It did. I have never forgotten the lesson. Many spectators wonder why a pitcher does not
work as hard as he can all through the game, instead of just in the
pinches. If he did, they argue, there
would be no pinches. But there would be,
and, if the pitcher did not conserve his energy, the pinches would usually go
against him. [p. 38-9]
It is quite striking how throughout the book
Mathewson hardly ever praises himself or builds his stature. Most of his examples are of his failures, as
you can see in the above example. For a
man who won the overwhelming majority of his games and could easily argue being
the greatest pitcher in the history of the game, let alone up to his day,
Christy shows true Christian humility.
One of the central stories of the book is
Mathewson’s retelling of a famous game in 1908 which decided the National
League championship. Behind this game was a previous game of
September 23rd where the
Giants had the game won, but lost it dramatically on a “bonehead” runningmistake by their outfielder, Fred Merkle. If the Giants would have won that game, the
one game playoff against the Chicago Cubs would not have been necessary. Mathewson starts that chapter with heightened
setting.
The New York Giants and
the Chicago Cubs played a game at the Polo Grounds on October 8, 1908, which
decided the championship of the National League in one afternoon, which was
responsible for the deaths of two spectators, who fell from the elevated railroad
structure overlooking the grounds, which made Fred Merkle famous for not
touching second, which caused lifelong friends to become bitter enemies, and
which altogether, was the most dramatic and important contest in the history of
baseball. It stands out from every-day
events like the battle of Waterloo and the assassination of President
Lincoln. It was a tragedy from a New
York point of view. The Cubs won by the
score of 4 to 2. [p. 105]
Three hundred and seventy-three wins is an
incredible number for a career, and yet we repeatedly find Mathewson speaking
about his failures. It’s also hard to
for us to understand the significance to the public consciousness of that game
over a hundred years later, but we have all experienced sporting events that
seem to alter the nation. Christy goes
on about that game.

•••

WHAT YOU ARE ASKED TO DO = Could you write out, word for word, the stretch of the Christy Mathewson passage from "It did. I have" through "true Christian humility."?

EXTRACTED RECORDS =
•••

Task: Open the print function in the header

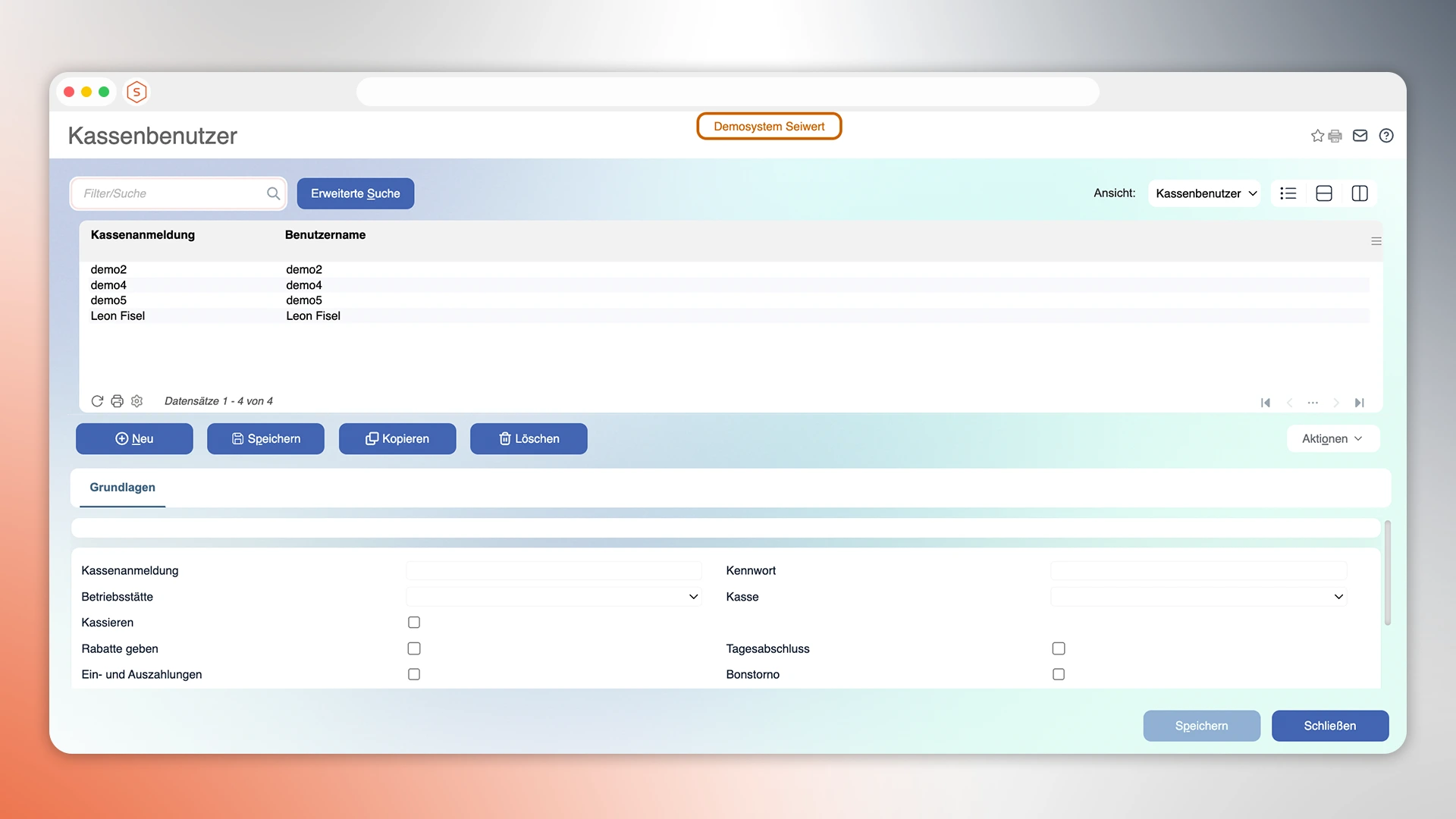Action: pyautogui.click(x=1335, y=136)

•••

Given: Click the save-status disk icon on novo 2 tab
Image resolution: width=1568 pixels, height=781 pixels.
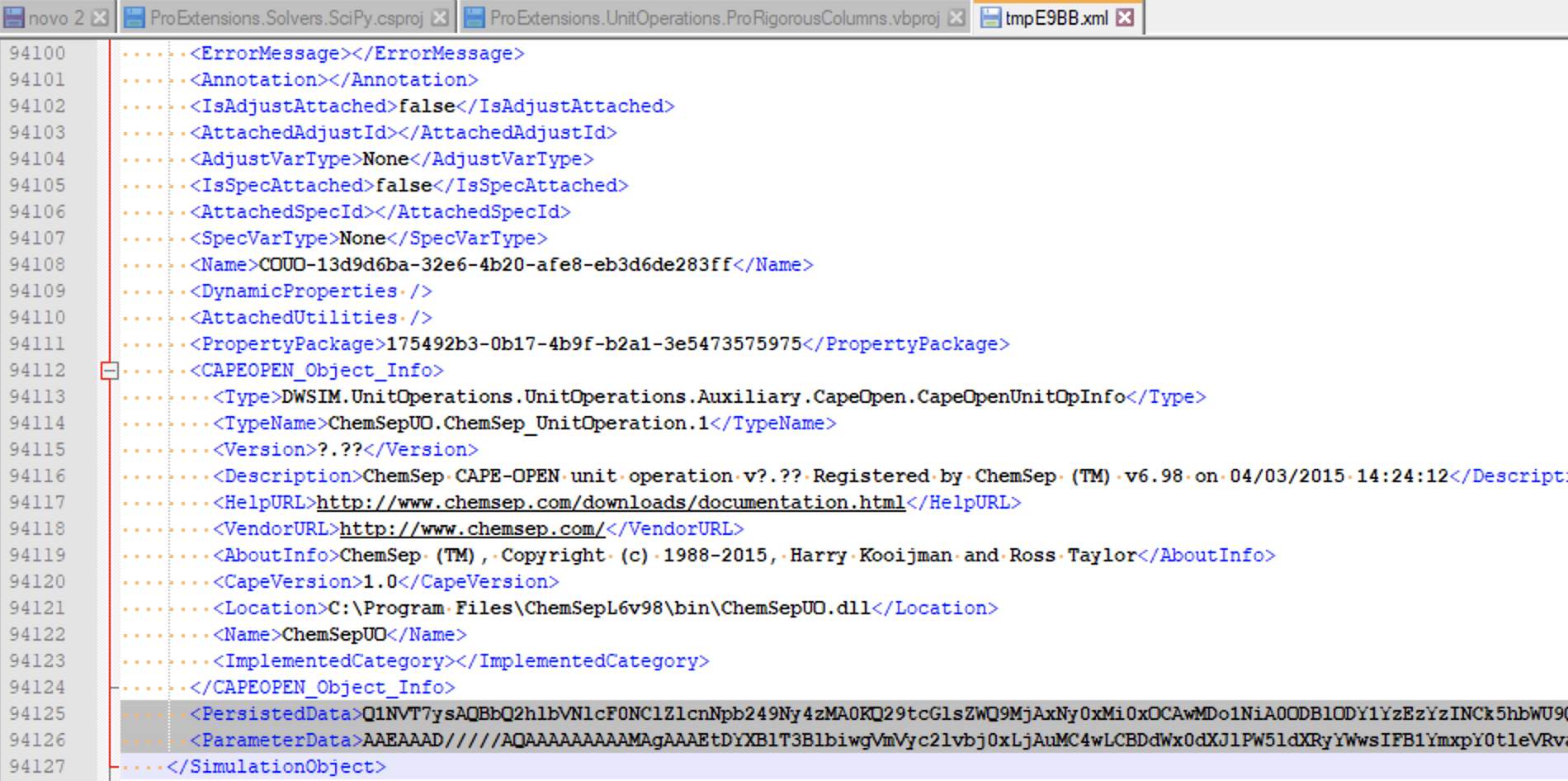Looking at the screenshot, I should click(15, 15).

•••

THE ANSWER =
It did. I have never forgotten the lesson. Many spectators wonder why a pitcher does not
work as hard as he can all through the game, instead of just in the
pinches. If he did, they argue, there
would be no pinches. But there would be,
and, if the pitcher did not conserve his energy, the pinches would usually go
against him. [p. 38-9]
It is quite striking how throughout the book
Mathewson hardly ever praises himself or builds his stature. Most of his examples are of his failures, as
you can see in the above example. For a
man who won the overwhelming majority of his games and could easily argue being
the greatest pitcher in the history of the game, let alone up to his day,
Christy shows true Christian humility.